On first appearance, I just thought he was a dumbsh*t hiker somewhere in line for a Darwin Award as he approached me in the wilderness wearing earbuds. I knew he had them turned up after I stepped aside for him to pass and he said, “Thank you,” very loudly so he could hear his own voice over the volume of his earbuds. Clearly, he had no capacity for audio situational awareness around him.
Before I get further into why he made me angry, I want to go into how important situational awareness is in the wild. This young man was clearly from the city. He was comfortable, and in the back of his mind probably thought he was walking around, at best, in a petting zoo. If there were a bear or some other wild animal around him that may have made some kind of noise that would have given him a reason to look around and take notice of his surroundings, he wouldn’t have heard it and could have walked right into the path of it – such as a coiled rattling rattlesnake giving him a warning as he approached.
On top of that, after being struck, this hiker would not have had an emergency locator beacon on him, and his cell phone that his earbuds were synched to would have had no cell reception.

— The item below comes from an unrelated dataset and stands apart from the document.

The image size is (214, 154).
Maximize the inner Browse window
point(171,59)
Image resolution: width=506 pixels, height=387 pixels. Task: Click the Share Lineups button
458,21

I was with a hiker once who was so enraptured with the natural environment around us in the high Sierras that she had no idea there were other hikers coming in our direction on the trail, even though they could be heard talking from a distance with each other. She’s a really good friend of mine, but you put her out there in the wild, and she’s also a potential Darwin Award winner since she doesn’t have a good sense of situational awareness.
This isn’t to say I’m totally on top of it myself. I’ve been surprised while hiking either by hikers or other things I did not see or hear. But I am alert, and I pay attention to sounds, smells and sights.
Sound, for me, is extremely important to pay attention to. If something is even slightly out of whack of where I am, I stop and pay attention to it before I move on. Sight isn’t so good. Sometimes I’ve been surprised by other people sitting quietly on the trail as I approached them only to see them as I’m almost on them. This is because if it doesn’t move, it doesn’t really register, unless there is something visually about that person that stands out – like they’re wearing a safety green color or other stand-out colors hunters sometimes wear. The human eye is attracted to movement. I know I’ve hiked past rattlesnakes, and I’m sure bears and mountain lions have had me in their sights, and I’m positive that I’ve hiked right past them and not known it, even for as alert as I like to think I am. I’m not unique in this – every hiker has been through this and not known it. Fortunately, for the most part, wild animals don’t want anything to do with us, but there are those instances where they will take us on. When they do, the results are usually not so good for the human(s) involved, such as the case where one mountain biker in Washington State was killed by a charging mountain lion and another injured. This was abnormal behavior for a mountain lion to attack in this fashion, but like in the human world, there are also psychos in the animal world. This isn’t to say this animal was abnormal, but there are animals, like in humans, with mental abnormalities.
Back to the hiker that made me angry. Because the vegetation was so high on the sides of the trail, I did not see or hear the little poodle behind him panting feverishly until they were passing me. From the trailhead, they were between a mile and a mile and a half in on an eight-mile hike. There is no way that dog was going to make it without collapsing, and the man guiding it on the leash had no clue what that dog was going through because he wore those earbuds. It’s one thing if something happens to him because of his own stupidity, but it’s an entirely different ballgame if he’s the cause of some other being suffering because of his own senselessness.
No matter what you’re doing in the wild, always try to be as situationally aware as you can be. You may end up saving your own life.
* Situational awareness doesn’t just apply to animals, sounds or living things you see. Situational awareness also applies to paying attention to the terrain you’re walking on or the terrain type you’re about to cover and identifying the challenges it could present and how to work around it successfully if it could present an issue. For an example of this, you can read my review of the Pleasants Ridge Trail, where I had to access the terrain and make the choice to engage in controlled falls going down the hill vs. letting gravity unavoidably take me down the trail on a steep descent where I could have been seriously injured.